(DATA PROVIDED)

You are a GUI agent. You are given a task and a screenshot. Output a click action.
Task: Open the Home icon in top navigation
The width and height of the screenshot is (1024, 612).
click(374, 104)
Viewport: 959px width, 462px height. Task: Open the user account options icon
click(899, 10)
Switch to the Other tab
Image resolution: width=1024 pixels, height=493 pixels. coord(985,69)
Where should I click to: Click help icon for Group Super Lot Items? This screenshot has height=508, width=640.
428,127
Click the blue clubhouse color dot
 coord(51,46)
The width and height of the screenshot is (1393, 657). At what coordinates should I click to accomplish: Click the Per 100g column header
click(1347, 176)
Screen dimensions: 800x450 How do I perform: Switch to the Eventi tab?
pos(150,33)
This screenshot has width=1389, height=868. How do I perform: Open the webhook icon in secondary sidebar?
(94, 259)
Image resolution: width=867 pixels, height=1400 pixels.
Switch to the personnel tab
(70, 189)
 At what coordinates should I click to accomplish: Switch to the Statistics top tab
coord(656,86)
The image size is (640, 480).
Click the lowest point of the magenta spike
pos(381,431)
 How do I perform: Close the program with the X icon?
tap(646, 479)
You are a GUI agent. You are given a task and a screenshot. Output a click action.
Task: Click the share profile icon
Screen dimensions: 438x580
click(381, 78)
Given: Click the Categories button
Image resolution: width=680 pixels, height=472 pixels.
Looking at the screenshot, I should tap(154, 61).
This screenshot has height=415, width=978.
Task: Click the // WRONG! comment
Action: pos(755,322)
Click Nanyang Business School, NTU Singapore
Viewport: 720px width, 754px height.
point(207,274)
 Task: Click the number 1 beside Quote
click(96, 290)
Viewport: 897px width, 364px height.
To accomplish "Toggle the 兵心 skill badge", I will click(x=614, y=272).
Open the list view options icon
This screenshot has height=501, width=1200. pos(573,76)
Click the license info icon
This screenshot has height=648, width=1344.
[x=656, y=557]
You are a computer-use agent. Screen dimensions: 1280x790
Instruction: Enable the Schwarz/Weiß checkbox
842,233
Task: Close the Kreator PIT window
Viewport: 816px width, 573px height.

(End DATA PROVIDED)

WHAT YOU HAVE TO DO »
Return exactly the lines above from the line that has "Click the license info icon" through the line that has "Task: Close the Kreator PIT window", inclusive, and nothing else.

ANSWER SECTION »
Click the license info icon
This screenshot has height=648, width=1344.
[x=656, y=557]
You are a computer-use agent. Screen dimensions: 1280x790
Instruction: Enable the Schwarz/Weiß checkbox
842,233
Task: Close the Kreator PIT window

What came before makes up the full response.